_YOUR ASSIGNMENT:_ The data below is to be repeated in full, exactly as given.

[Collected data entries]
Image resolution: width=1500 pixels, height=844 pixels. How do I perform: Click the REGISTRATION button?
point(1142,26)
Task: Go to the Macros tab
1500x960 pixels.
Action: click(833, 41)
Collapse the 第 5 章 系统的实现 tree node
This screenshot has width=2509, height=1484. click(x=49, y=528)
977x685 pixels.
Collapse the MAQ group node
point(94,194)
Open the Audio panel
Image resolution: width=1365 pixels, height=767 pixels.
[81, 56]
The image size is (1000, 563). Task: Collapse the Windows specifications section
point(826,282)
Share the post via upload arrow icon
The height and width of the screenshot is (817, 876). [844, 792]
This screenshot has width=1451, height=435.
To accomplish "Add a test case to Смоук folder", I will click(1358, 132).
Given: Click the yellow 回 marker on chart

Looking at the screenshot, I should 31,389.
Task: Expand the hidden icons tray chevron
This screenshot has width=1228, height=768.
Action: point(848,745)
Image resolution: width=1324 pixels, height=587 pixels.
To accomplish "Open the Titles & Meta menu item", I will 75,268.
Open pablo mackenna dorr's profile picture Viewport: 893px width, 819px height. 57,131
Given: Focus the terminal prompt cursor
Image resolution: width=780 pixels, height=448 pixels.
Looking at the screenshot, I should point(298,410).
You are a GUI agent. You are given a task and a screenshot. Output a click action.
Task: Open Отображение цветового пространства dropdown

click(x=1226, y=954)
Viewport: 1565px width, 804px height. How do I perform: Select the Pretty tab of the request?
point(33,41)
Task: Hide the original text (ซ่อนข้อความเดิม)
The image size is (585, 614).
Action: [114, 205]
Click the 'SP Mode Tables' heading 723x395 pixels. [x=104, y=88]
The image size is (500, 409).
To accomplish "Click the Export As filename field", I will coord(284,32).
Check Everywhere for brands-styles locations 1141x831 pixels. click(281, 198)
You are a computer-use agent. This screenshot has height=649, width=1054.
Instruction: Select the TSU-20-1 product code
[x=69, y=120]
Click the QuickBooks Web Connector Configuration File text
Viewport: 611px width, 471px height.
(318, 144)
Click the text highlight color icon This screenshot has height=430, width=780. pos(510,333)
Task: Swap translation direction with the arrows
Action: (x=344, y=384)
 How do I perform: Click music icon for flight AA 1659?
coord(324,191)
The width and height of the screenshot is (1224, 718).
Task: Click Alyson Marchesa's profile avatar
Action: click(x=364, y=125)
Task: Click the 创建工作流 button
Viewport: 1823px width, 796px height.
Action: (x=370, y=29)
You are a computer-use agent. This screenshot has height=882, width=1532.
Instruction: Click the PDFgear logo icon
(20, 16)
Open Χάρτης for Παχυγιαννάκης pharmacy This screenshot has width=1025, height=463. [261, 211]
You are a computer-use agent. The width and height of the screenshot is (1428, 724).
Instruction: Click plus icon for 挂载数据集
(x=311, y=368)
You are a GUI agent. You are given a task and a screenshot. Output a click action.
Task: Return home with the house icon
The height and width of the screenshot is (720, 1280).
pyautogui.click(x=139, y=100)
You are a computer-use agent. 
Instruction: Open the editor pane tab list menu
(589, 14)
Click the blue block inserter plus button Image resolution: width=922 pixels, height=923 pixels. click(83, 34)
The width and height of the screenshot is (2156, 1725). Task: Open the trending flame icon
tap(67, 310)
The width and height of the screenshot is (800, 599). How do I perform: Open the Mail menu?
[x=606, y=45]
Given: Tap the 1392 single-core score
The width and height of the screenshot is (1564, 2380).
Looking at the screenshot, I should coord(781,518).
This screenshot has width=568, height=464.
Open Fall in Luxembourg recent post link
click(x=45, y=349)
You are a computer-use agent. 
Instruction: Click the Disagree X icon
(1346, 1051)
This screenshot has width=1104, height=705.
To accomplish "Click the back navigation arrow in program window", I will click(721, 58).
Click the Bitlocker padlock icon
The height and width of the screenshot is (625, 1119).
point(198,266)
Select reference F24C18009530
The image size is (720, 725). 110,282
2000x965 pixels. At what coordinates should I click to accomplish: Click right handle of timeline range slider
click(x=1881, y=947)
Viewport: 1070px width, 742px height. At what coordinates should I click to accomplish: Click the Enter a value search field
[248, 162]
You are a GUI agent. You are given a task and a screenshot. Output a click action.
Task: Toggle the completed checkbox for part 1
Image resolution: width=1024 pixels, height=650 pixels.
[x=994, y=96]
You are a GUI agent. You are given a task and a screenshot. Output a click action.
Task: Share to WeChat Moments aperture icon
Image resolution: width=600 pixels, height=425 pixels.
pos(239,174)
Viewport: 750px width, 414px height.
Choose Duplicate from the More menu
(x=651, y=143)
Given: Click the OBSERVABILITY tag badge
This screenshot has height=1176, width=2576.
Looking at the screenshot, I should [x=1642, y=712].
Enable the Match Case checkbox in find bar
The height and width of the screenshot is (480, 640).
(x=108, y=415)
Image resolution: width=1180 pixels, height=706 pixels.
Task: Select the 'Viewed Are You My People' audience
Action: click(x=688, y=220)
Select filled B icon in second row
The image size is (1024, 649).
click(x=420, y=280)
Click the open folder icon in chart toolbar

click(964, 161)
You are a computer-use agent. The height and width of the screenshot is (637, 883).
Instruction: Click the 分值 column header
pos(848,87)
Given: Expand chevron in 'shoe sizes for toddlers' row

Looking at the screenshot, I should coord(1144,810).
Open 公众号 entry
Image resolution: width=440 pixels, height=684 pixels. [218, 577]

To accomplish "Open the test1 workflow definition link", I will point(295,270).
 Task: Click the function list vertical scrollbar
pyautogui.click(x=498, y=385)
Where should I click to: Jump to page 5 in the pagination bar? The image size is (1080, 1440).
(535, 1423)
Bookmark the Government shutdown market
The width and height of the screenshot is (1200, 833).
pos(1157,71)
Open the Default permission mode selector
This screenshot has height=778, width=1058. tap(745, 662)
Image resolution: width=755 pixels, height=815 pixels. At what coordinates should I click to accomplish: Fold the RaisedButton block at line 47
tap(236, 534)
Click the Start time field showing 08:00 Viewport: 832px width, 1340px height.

_SOLUTION BELOW:_
Image resolution: width=1500 pixels, height=844 pixels. How do I perform: Click the REGISTRATION button?
point(1142,26)
Task: Go to the Macros tab
1500x960 pixels.
Action: click(833, 41)
Collapse the 第 5 章 系统的实现 tree node
This screenshot has width=2509, height=1484. click(x=49, y=528)
977x685 pixels.
Collapse the MAQ group node
point(94,194)
Open the Audio panel
Image resolution: width=1365 pixels, height=767 pixels.
[81, 56]
The image size is (1000, 563). Task: Collapse the Windows specifications section
point(826,282)
Share the post via upload arrow icon
The height and width of the screenshot is (817, 876). [844, 792]
This screenshot has width=1451, height=435.
To accomplish "Add a test case to Смоук folder", I will click(1358, 132).
Given: Click the yellow 回 marker on chart

Looking at the screenshot, I should 31,389.
Task: Expand the hidden icons tray chevron
This screenshot has width=1228, height=768.
Action: point(848,745)
Image resolution: width=1324 pixels, height=587 pixels.
To accomplish "Open the Titles & Meta menu item", I will 75,268.
Open pablo mackenna dorr's profile picture Viewport: 893px width, 819px height. 57,131
Given: Focus the terminal prompt cursor
Image resolution: width=780 pixels, height=448 pixels.
Looking at the screenshot, I should point(298,410).
You are a GUI agent. You are given a task and a screenshot. Output a click action.
Task: Open Отображение цветового пространства dropdown

click(x=1226, y=954)
Viewport: 1565px width, 804px height. How do I perform: Select the Pretty tab of the request?
point(33,41)
Task: Hide the original text (ซ่อนข้อความเดิม)
The image size is (585, 614).
Action: [114, 205]
Click the 'SP Mode Tables' heading 723x395 pixels. [x=104, y=88]
The image size is (500, 409).
To accomplish "Click the Export As filename field", I will coord(284,32).
Check Everywhere for brands-styles locations 1141x831 pixels. click(281, 198)
You are a computer-use agent. This screenshot has height=649, width=1054.
Instruction: Select the TSU-20-1 product code
[x=69, y=120]
Click the QuickBooks Web Connector Configuration File text
Viewport: 611px width, 471px height.
(318, 144)
Click the text highlight color icon This screenshot has height=430, width=780. pos(510,333)
Task: Swap translation direction with the arrows
Action: (x=344, y=384)
 How do I perform: Click music icon for flight AA 1659?
coord(324,191)
The width and height of the screenshot is (1224, 718).
Task: Click Alyson Marchesa's profile avatar
Action: click(x=364, y=125)
Task: Click the 创建工作流 button
Viewport: 1823px width, 796px height.
Action: (x=370, y=29)
You are a computer-use agent. This screenshot has height=882, width=1532.
Instruction: Click the PDFgear logo icon
(20, 16)
Open Χάρτης for Παχυγιαννάκης pharmacy This screenshot has width=1025, height=463. [261, 211]
You are a computer-use agent. The width and height of the screenshot is (1428, 724).
Instruction: Click plus icon for 挂载数据集
(x=311, y=368)
You are a GUI agent. You are given a task and a screenshot. Output a click action.
Task: Return home with the house icon
The height and width of the screenshot is (720, 1280).
pyautogui.click(x=139, y=100)
You are a computer-use agent. 
Instruction: Open the editor pane tab list menu
(589, 14)
Click the blue block inserter plus button Image resolution: width=922 pixels, height=923 pixels. click(83, 34)
The width and height of the screenshot is (2156, 1725). Task: Open the trending flame icon
tap(67, 310)
The width and height of the screenshot is (800, 599). How do I perform: Open the Mail menu?
[x=606, y=45]
Given: Tap the 1392 single-core score
The width and height of the screenshot is (1564, 2380).
Looking at the screenshot, I should coord(781,518).
This screenshot has width=568, height=464.
Open Fall in Luxembourg recent post link
click(x=45, y=349)
You are a computer-use agent. 
Instruction: Click the Disagree X icon
(1346, 1051)
This screenshot has width=1104, height=705.
To accomplish "Click the back navigation arrow in program window", I will click(721, 58).
Click the Bitlocker padlock icon
The height and width of the screenshot is (625, 1119).
point(198,266)
Select reference F24C18009530
The image size is (720, 725). 110,282
2000x965 pixels. At what coordinates should I click to accomplish: Click right handle of timeline range slider
click(x=1881, y=947)
Viewport: 1070px width, 742px height. At what coordinates should I click to accomplish: Click the Enter a value search field
[248, 162]
You are a GUI agent. You are given a task and a screenshot. Output a click action.
Task: Toggle the completed checkbox for part 1
Image resolution: width=1024 pixels, height=650 pixels.
[x=994, y=96]
You are a GUI agent. You are given a task and a screenshot. Output a click action.
Task: Share to WeChat Moments aperture icon
Image resolution: width=600 pixels, height=425 pixels.
pos(239,174)
Viewport: 750px width, 414px height.
Choose Duplicate from the More menu
(x=651, y=143)
Given: Click the OBSERVABILITY tag badge
This screenshot has height=1176, width=2576.
Looking at the screenshot, I should [x=1642, y=712].
Enable the Match Case checkbox in find bar
The height and width of the screenshot is (480, 640).
(x=108, y=415)
Image resolution: width=1180 pixels, height=706 pixels.
Task: Select the 'Viewed Are You My People' audience
Action: click(x=688, y=220)
Select filled B icon in second row
The image size is (1024, 649).
click(x=420, y=280)
Click the open folder icon in chart toolbar

click(964, 161)
You are a computer-use agent. The height and width of the screenshot is (637, 883).
Instruction: Click the 分值 column header
pos(848,87)
Given: Expand chevron in 'shoe sizes for toddlers' row

Looking at the screenshot, I should coord(1144,810).
Open 公众号 entry
Image resolution: width=440 pixels, height=684 pixels. [218, 577]

To accomplish "Open the test1 workflow definition link", I will point(295,270).
 Task: Click the function list vertical scrollbar
pyautogui.click(x=498, y=385)
Where should I click to: Jump to page 5 in the pagination bar? The image size is (1080, 1440).
(535, 1423)
Bookmark the Government shutdown market
The width and height of the screenshot is (1200, 833).
pos(1157,71)
Open the Default permission mode selector
This screenshot has height=778, width=1058. tap(745, 662)
Image resolution: width=755 pixels, height=815 pixels. At what coordinates should I click to accomplish: Fold the RaisedButton block at line 47
tap(236, 534)
Click the Start time field showing 08:00 Viewport: 832px width, 1340px height.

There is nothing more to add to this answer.